The quote is from the Manifesto of the Communist Party:
No sooner is the exploitation of the labourer by the manufacturer, so far, at an end, that he receives his wages in cash, than he is set upon by the other portions of the bourgeoisie, the landlord, the shopkeeper, the pawnbroker, etc.
I understand what this quote means, but I do not understand the way it is worded. Marx uses “no sooner” with “so far”, “at an end”, and “that” before he gets to using “than”, which seems to be the familiar construct. Can someone help untangle this one for me?

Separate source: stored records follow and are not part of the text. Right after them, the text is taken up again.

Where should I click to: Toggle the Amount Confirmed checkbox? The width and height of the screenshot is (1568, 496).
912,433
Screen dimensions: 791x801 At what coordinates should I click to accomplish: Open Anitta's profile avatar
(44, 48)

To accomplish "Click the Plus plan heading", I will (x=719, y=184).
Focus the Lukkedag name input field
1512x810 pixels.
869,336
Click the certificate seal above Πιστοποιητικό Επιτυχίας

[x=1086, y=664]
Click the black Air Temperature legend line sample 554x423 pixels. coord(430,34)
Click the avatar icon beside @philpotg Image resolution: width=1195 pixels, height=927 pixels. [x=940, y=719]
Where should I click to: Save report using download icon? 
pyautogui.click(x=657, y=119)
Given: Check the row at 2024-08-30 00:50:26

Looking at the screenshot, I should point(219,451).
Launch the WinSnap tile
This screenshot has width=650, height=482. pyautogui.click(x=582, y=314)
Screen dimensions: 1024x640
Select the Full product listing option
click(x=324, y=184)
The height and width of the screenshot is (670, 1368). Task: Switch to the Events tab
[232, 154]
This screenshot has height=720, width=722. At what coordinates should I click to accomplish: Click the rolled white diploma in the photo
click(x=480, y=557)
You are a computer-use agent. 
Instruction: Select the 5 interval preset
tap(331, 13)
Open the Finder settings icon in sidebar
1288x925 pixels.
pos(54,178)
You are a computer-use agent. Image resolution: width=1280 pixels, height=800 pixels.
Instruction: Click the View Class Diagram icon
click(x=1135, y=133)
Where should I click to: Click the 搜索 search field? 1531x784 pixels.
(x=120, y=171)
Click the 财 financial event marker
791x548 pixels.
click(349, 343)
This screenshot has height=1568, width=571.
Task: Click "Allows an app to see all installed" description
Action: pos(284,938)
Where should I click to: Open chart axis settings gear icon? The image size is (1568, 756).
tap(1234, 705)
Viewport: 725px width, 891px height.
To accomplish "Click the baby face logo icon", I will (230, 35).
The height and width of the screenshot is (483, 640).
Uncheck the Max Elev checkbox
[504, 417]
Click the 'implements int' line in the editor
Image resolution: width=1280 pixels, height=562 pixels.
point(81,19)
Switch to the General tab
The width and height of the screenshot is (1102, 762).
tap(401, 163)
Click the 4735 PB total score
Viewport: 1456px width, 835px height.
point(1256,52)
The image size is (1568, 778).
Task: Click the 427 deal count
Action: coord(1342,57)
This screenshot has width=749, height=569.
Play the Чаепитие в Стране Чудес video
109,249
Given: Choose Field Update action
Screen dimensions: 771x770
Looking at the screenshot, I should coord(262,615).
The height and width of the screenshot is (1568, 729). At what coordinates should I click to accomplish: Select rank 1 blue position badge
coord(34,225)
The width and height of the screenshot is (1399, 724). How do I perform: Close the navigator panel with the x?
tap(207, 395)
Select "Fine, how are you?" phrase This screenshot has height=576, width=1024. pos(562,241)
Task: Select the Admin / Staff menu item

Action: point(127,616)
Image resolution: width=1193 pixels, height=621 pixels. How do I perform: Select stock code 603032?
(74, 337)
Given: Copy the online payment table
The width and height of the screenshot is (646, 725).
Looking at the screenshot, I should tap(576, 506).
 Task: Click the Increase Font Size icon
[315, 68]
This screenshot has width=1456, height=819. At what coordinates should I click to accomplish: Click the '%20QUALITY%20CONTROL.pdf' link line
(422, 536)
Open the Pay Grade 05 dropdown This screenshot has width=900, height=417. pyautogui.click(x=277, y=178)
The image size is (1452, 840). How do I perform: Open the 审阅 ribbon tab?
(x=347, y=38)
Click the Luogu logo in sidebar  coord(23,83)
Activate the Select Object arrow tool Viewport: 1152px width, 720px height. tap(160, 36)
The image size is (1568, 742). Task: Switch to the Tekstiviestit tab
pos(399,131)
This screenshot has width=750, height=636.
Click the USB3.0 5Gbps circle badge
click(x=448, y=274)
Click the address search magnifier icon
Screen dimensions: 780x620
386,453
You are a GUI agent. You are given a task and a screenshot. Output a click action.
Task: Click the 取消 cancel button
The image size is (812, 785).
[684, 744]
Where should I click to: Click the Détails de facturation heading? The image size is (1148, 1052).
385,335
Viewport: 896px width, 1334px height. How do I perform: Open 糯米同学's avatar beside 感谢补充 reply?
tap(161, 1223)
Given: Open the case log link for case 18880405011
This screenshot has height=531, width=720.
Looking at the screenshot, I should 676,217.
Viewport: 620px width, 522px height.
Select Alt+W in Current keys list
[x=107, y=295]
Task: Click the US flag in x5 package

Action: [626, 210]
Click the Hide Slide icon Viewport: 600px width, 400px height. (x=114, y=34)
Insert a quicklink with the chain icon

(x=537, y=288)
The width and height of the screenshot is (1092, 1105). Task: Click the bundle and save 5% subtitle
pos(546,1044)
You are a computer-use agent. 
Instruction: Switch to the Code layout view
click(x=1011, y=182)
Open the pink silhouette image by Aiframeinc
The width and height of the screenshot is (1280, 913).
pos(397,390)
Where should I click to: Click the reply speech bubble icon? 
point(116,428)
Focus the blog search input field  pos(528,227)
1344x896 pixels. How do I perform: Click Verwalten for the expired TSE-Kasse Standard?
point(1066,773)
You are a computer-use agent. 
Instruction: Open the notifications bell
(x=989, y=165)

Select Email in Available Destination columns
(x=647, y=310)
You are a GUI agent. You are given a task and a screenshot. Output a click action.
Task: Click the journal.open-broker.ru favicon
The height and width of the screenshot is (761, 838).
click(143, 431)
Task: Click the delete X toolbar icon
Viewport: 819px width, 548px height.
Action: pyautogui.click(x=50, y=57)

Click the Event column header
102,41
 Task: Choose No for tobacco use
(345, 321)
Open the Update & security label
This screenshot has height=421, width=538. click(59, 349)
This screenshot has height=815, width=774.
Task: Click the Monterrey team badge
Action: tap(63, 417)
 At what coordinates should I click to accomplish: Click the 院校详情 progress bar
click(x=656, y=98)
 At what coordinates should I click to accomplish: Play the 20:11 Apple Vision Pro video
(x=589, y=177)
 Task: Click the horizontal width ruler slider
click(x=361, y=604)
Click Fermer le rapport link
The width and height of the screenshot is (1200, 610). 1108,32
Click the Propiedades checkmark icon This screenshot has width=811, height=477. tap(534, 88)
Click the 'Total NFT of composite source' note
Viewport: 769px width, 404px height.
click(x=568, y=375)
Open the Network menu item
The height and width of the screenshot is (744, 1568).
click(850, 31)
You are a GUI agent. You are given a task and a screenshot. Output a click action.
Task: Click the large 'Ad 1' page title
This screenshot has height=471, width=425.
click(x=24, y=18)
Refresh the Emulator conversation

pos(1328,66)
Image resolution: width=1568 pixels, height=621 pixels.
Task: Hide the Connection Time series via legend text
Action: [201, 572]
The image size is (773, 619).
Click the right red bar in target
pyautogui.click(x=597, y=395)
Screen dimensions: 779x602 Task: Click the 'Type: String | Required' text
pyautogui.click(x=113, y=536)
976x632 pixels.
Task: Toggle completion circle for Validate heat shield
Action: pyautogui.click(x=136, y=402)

There are several editions of the Manifesto, and several translations. An easier reading of this sentence is often given as
No sooner has the labourer received his wages in cash, for the moment
escaping exploitation by the manufacturer, than he is set upon by the
other portions of the bourgeoisie- the landlord, the shopkeeper, the
In your version, somewhat more convoluted, the “so far” refers to the exploitation of the laborer up to the point that he receives his wages: with this paycheck, the exploitation that the laborer has been subjected to “so far” has come to “an end.” Thenceforth, the laborer will be exploited by other elements of bourgeoisie–i.e., the landlord, etc., will set out to take that laborer’s money away. It might be said this way:
The moment a worker gets his wages, and escapes the exploitation he
has suffered thus far at the hands of his boss, he will begin to be exploited
by his landlord, etc.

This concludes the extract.